• Work to complete:
Locate each line in the material below that contains the word "height", and copy those lines.

• A block of data:
________

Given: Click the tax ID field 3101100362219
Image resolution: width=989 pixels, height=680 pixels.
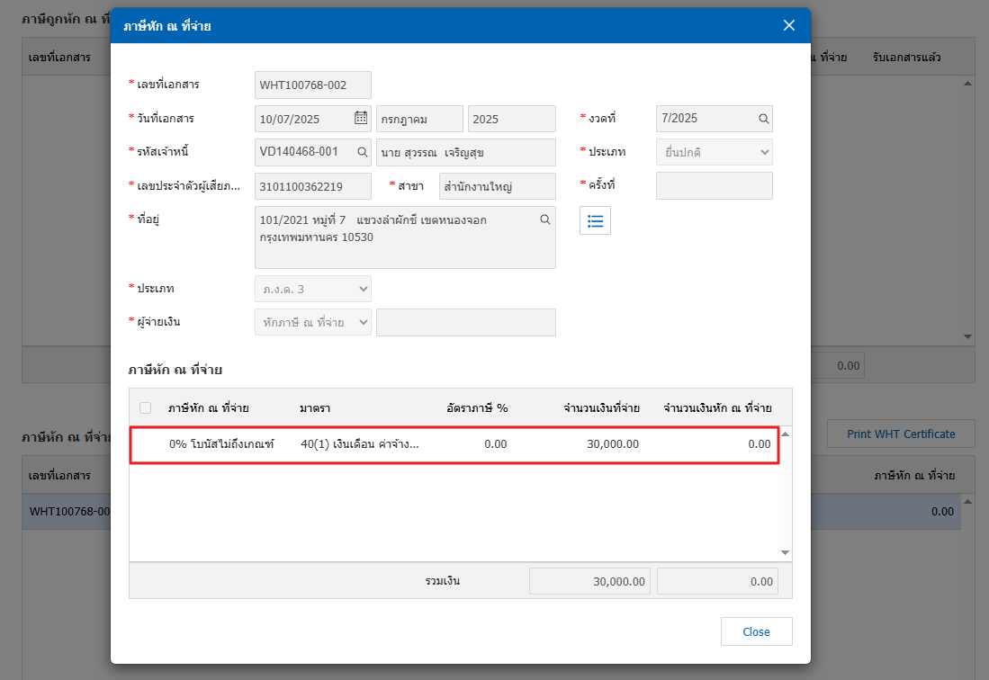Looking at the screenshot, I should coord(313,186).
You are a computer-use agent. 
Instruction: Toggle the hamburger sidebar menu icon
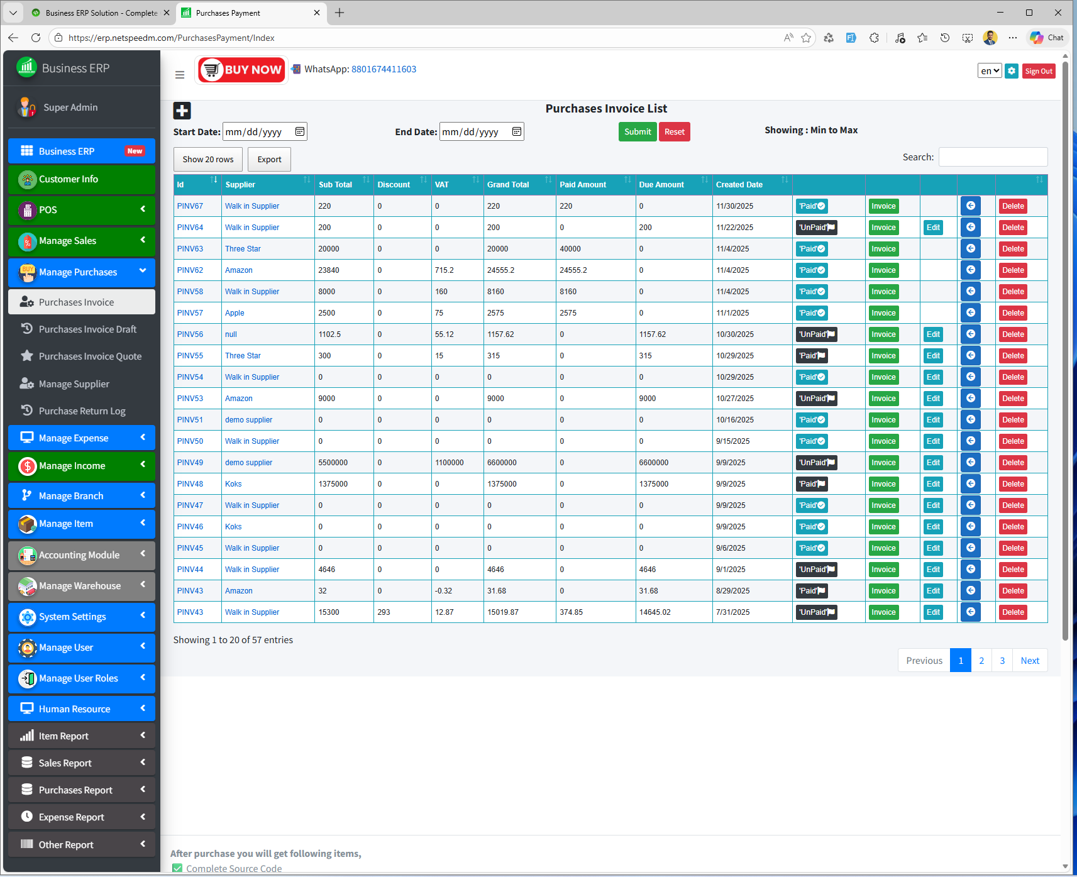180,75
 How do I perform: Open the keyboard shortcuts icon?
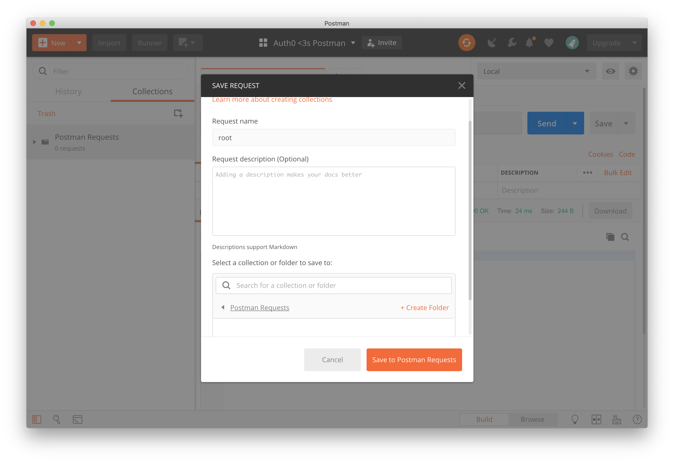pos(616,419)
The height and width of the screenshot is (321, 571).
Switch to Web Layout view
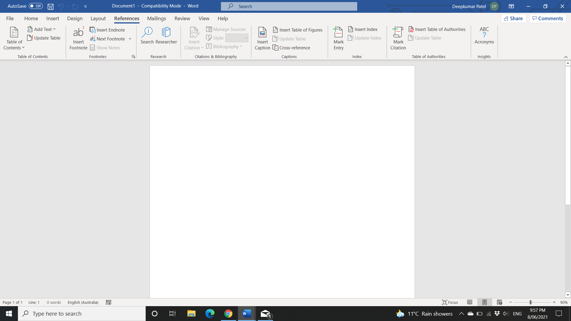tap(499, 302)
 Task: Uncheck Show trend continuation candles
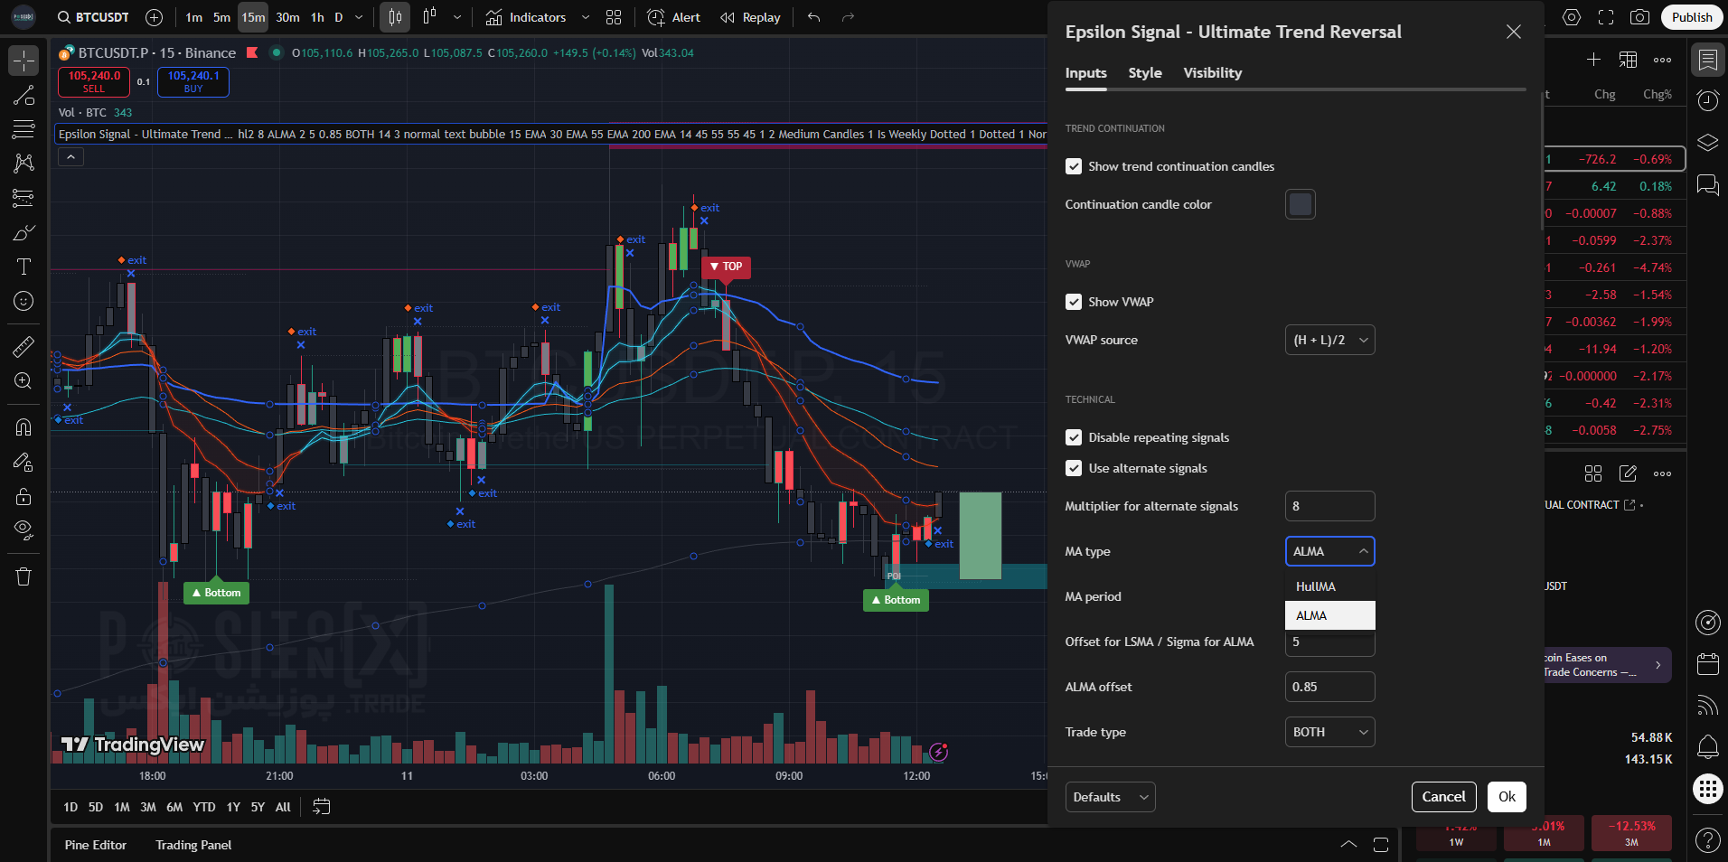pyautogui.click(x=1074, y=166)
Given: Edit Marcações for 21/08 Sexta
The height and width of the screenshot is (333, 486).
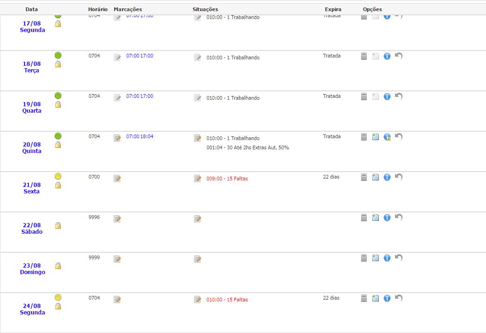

________

• Output:
Image resolution: width=989 pixels, height=680 pixels.
The height and width of the screenshot is (321, 571).
The height and width of the screenshot is (333, 486).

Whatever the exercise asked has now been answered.